Long before it became associated with flesh-eating ghouls, the zombie was a living metaphor for slavery.

The upcoming documentary “Black Zombie,” traces the origin and evolution of zombies from Haitian spiritual traditions to fixtures of Hollywood horror examining the cinematic, historical and cultural significance. 

In the film, director Maya Annik Bedward digs deep beneath the blood-soaked spectacle of modern horror to uncover the zombie’s origins.
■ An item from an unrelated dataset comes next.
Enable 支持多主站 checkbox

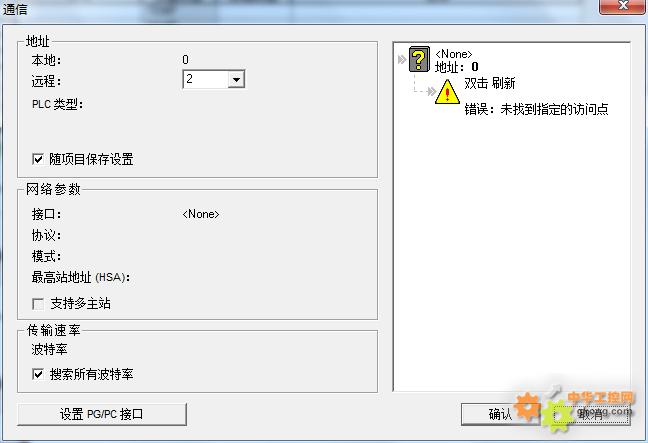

She traces the evolution of the zombie from colonial Haiti to contemporary Hollywood in classic films “White Zombie,” “Night of the Living Dead,” and “The Serpent and the Rainbow.”

With archival footage, interviews with cultural historians and featuring genre legends Yves-Grégory Francois, Mambo Labelle Déesse, Slash, Tom Savini, and Zandashé Brown, the documentary exposes how a figure born from enslavement, spiritual belief, and resistance was transformed into one of pop culture’s most profitable monsters.

“Black Zombie” will be released theatrically by Kino Lorber who acquired U.S. distribution rights the documentary after it made its World Premiere at the 2026 SXSW Film Festival.

From Haiti to Hollywood, Bedward’s doc unearths the buried origins of the zombie genre and opens theatrically this fall.